> [Your objective] If anything in the data looks odd, keep it anyway and write the whole listing out unchanged.
**** Provided records ****
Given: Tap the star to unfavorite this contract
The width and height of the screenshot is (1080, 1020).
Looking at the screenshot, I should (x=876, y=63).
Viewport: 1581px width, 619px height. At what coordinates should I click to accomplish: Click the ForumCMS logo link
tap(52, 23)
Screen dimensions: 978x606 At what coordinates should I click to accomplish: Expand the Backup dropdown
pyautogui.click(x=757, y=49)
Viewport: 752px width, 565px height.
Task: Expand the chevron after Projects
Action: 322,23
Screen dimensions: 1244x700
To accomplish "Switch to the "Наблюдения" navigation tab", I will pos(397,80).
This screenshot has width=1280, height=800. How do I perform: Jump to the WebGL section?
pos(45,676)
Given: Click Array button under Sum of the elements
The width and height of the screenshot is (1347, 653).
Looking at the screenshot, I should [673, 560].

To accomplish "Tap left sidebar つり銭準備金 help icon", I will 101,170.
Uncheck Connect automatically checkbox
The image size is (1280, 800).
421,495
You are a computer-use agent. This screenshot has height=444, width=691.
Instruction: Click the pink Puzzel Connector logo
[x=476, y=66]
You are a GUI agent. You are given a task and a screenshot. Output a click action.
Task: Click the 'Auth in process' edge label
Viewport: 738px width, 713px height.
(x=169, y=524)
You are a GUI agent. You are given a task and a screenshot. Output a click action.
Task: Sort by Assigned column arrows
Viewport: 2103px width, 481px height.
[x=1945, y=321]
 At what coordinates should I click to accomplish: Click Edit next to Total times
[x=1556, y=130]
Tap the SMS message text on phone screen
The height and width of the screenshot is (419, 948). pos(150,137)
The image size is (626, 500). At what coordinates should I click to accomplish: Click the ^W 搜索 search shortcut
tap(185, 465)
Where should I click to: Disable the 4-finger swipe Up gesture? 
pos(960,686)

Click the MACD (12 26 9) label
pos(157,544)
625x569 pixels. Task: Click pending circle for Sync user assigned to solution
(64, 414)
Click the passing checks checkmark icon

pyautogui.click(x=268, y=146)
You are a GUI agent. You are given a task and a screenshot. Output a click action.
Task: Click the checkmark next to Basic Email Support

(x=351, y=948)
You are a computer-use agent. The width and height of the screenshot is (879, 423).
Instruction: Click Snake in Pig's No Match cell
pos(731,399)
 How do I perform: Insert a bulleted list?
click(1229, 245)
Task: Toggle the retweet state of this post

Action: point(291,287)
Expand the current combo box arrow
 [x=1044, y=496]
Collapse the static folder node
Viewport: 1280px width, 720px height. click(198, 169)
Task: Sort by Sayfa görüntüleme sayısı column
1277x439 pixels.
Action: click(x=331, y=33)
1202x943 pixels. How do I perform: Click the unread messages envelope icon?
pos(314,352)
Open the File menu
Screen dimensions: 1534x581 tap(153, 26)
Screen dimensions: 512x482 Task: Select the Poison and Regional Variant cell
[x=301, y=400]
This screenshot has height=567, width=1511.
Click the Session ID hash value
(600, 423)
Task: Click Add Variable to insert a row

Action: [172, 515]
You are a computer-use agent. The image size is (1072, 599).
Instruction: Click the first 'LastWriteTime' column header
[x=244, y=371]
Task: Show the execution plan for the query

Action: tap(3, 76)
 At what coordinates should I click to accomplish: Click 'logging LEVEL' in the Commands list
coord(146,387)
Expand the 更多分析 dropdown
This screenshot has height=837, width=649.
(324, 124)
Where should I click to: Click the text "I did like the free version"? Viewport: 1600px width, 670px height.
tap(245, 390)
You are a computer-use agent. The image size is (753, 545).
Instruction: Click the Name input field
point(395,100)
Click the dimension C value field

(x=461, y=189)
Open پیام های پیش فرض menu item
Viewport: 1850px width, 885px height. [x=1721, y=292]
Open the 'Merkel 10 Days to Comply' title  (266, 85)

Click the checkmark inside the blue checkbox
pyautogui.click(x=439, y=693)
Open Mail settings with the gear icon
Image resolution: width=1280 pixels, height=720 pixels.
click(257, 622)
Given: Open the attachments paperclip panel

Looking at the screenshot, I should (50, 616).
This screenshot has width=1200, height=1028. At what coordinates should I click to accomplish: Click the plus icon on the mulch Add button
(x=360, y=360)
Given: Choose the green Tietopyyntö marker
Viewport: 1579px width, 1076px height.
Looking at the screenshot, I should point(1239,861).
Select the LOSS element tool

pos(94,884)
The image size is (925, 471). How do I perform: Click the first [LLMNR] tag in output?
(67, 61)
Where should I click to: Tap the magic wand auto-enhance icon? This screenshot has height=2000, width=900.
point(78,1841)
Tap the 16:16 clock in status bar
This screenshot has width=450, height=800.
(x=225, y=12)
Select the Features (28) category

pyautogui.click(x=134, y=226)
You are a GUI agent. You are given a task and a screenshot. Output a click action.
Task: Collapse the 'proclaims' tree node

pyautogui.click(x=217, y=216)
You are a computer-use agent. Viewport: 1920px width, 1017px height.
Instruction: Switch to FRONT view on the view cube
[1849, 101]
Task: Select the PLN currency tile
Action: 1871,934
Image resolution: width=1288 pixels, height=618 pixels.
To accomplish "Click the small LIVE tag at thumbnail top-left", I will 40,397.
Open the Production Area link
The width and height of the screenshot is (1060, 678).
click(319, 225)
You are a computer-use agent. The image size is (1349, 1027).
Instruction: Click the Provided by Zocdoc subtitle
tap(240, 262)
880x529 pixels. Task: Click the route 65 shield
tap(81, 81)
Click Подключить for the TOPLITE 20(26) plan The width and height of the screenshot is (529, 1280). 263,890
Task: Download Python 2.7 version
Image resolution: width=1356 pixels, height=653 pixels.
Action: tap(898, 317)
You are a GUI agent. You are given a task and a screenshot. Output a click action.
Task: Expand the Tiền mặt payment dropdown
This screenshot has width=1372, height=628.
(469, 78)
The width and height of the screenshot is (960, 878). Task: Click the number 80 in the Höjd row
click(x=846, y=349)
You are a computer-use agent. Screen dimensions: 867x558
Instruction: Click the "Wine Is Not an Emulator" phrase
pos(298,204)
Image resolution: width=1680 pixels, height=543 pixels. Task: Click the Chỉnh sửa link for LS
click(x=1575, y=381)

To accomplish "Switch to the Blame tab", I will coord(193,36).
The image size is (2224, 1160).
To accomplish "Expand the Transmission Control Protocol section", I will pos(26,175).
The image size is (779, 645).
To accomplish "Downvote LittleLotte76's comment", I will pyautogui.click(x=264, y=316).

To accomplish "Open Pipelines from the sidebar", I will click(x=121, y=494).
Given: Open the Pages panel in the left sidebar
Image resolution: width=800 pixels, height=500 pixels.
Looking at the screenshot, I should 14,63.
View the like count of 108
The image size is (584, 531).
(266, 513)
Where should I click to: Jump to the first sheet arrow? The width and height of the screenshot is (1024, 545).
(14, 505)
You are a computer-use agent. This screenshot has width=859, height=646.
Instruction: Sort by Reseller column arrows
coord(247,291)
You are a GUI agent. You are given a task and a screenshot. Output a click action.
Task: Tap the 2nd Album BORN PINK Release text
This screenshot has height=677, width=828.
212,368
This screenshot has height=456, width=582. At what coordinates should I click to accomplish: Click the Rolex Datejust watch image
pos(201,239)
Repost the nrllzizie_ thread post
****
> [Solution]
Given: Tap the star to unfavorite this contract
The width and height of the screenshot is (1080, 1020).
Looking at the screenshot, I should (x=876, y=63).
Viewport: 1581px width, 619px height. At what coordinates should I click to accomplish: Click the ForumCMS logo link
tap(52, 23)
Screen dimensions: 978x606 At what coordinates should I click to accomplish: Expand the Backup dropdown
pyautogui.click(x=757, y=49)
Viewport: 752px width, 565px height.
Task: Expand the chevron after Projects
Action: 322,23
Screen dimensions: 1244x700
To accomplish "Switch to the "Наблюдения" navigation tab", I will pos(397,80).
This screenshot has width=1280, height=800. How do I perform: Jump to the WebGL section?
pos(45,676)
Given: Click Array button under Sum of the elements
The width and height of the screenshot is (1347, 653).
Looking at the screenshot, I should [673, 560].

To accomplish "Tap left sidebar つり銭準備金 help icon", I will 101,170.
Uncheck Connect automatically checkbox
The image size is (1280, 800).
421,495
You are a computer-use agent. This screenshot has height=444, width=691.
Instruction: Click the pink Puzzel Connector logo
[x=476, y=66]
You are a GUI agent. You are given a task and a screenshot. Output a click action.
Task: Click the 'Auth in process' edge label
Viewport: 738px width, 713px height.
(x=169, y=524)
You are a GUI agent. You are given a task and a screenshot. Output a click action.
Task: Sort by Assigned column arrows
Viewport: 2103px width, 481px height.
[x=1945, y=321]
 At what coordinates should I click to accomplish: Click Edit next to Total times
[x=1556, y=130]
Tap the SMS message text on phone screen
The height and width of the screenshot is (419, 948). pos(150,137)
The image size is (626, 500). At what coordinates should I click to accomplish: Click the ^W 搜索 search shortcut
tap(185, 465)
Where should I click to: Disable the 4-finger swipe Up gesture? 
pos(960,686)

Click the MACD (12 26 9) label
pos(157,544)
625x569 pixels. Task: Click pending circle for Sync user assigned to solution
(64, 414)
Click the passing checks checkmark icon

pyautogui.click(x=268, y=146)
You are a GUI agent. You are given a task and a screenshot. Output a click action.
Task: Click the checkmark next to Basic Email Support

(x=351, y=948)
You are a computer-use agent. The width and height of the screenshot is (879, 423).
Instruction: Click Snake in Pig's No Match cell
pos(731,399)
 How do I perform: Insert a bulleted list?
click(1229, 245)
Task: Toggle the retweet state of this post

Action: point(291,287)
Expand the current combo box arrow
 [x=1044, y=496]
Collapse the static folder node
Viewport: 1280px width, 720px height. click(198, 169)
Task: Sort by Sayfa görüntüleme sayısı column
1277x439 pixels.
Action: click(x=331, y=33)
1202x943 pixels. How do I perform: Click the unread messages envelope icon?
pos(314,352)
Open the File menu
Screen dimensions: 1534x581 tap(153, 26)
Screen dimensions: 512x482 Task: Select the Poison and Regional Variant cell
[x=301, y=400]
This screenshot has height=567, width=1511.
Click the Session ID hash value
(600, 423)
Task: Click Add Variable to insert a row

Action: [172, 515]
You are a computer-use agent. The image size is (1072, 599).
Instruction: Click the first 'LastWriteTime' column header
[x=244, y=371]
Task: Show the execution plan for the query

Action: tap(3, 76)
 At what coordinates should I click to accomplish: Click 'logging LEVEL' in the Commands list
coord(146,387)
Expand the 更多分析 dropdown
This screenshot has height=837, width=649.
(324, 124)
Where should I click to: Click the text "I did like the free version"? Viewport: 1600px width, 670px height.
tap(245, 390)
You are a computer-use agent. The image size is (753, 545).
Instruction: Click the Name input field
point(395,100)
Click the dimension C value field

(x=461, y=189)
Open پیام های پیش فرض menu item
Viewport: 1850px width, 885px height. [x=1721, y=292]
Open the 'Merkel 10 Days to Comply' title  (266, 85)

Click the checkmark inside the blue checkbox
pyautogui.click(x=439, y=693)
Open Mail settings with the gear icon
Image resolution: width=1280 pixels, height=720 pixels.
click(257, 622)
Given: Open the attachments paperclip panel

Looking at the screenshot, I should (50, 616).
This screenshot has width=1200, height=1028. At what coordinates should I click to accomplish: Click the plus icon on the mulch Add button
(x=360, y=360)
Given: Choose the green Tietopyyntö marker
Viewport: 1579px width, 1076px height.
Looking at the screenshot, I should point(1239,861).
Select the LOSS element tool

pos(94,884)
The image size is (925, 471). How do I perform: Click the first [LLMNR] tag in output?
(67, 61)
Where should I click to: Tap the magic wand auto-enhance icon? This screenshot has height=2000, width=900.
point(78,1841)
Tap the 16:16 clock in status bar
This screenshot has width=450, height=800.
(x=225, y=12)
Select the Features (28) category

pyautogui.click(x=134, y=226)
You are a GUI agent. You are given a task and a screenshot. Output a click action.
Task: Collapse the 'proclaims' tree node

pyautogui.click(x=217, y=216)
You are a computer-use agent. Viewport: 1920px width, 1017px height.
Instruction: Switch to FRONT view on the view cube
[1849, 101]
Task: Select the PLN currency tile
Action: 1871,934
Image resolution: width=1288 pixels, height=618 pixels.
To accomplish "Click the small LIVE tag at thumbnail top-left", I will 40,397.
Open the Production Area link
The width and height of the screenshot is (1060, 678).
click(319, 225)
You are a computer-use agent. The image size is (1349, 1027).
Instruction: Click the Provided by Zocdoc subtitle
tap(240, 262)
880x529 pixels. Task: Click the route 65 shield
tap(81, 81)
Click Подключить for the TOPLITE 20(26) plan The width and height of the screenshot is (529, 1280). 263,890
Task: Download Python 2.7 version
Image resolution: width=1356 pixels, height=653 pixels.
Action: tap(898, 317)
You are a GUI agent. You are given a task and a screenshot. Output a click action.
Task: Expand the Tiền mặt payment dropdown
This screenshot has width=1372, height=628.
(469, 78)
The width and height of the screenshot is (960, 878). Task: Click the number 80 in the Höjd row
click(x=846, y=349)
You are a computer-use agent. Screen dimensions: 867x558
Instruction: Click the "Wine Is Not an Emulator" phrase
pos(298,204)
Image resolution: width=1680 pixels, height=543 pixels. Task: Click the Chỉnh sửa link for LS
click(x=1575, y=381)

To accomplish "Switch to the Blame tab", I will coord(193,36).
The image size is (2224, 1160).
To accomplish "Expand the Transmission Control Protocol section", I will pos(26,175).
The image size is (779, 645).
To accomplish "Downvote LittleLotte76's comment", I will pyautogui.click(x=264, y=316).

To accomplish "Open Pipelines from the sidebar", I will click(x=121, y=494).
Given: Open the Pages panel in the left sidebar
Image resolution: width=800 pixels, height=500 pixels.
Looking at the screenshot, I should 14,63.
View the like count of 108
The image size is (584, 531).
(266, 513)
Where should I click to: Jump to the first sheet arrow? The width and height of the screenshot is (1024, 545).
(14, 505)
You are a computer-use agent. This screenshot has width=859, height=646.
Instruction: Sort by Reseller column arrows
coord(247,291)
You are a GUI agent. You are given a task and a screenshot. Output a click action.
Task: Tap the 2nd Album BORN PINK Release text
This screenshot has height=677, width=828.
212,368
This screenshot has height=456, width=582. At what coordinates should I click to accomplish: Click the Rolex Datejust watch image
pos(201,239)
Repost the nrllzizie_ thread post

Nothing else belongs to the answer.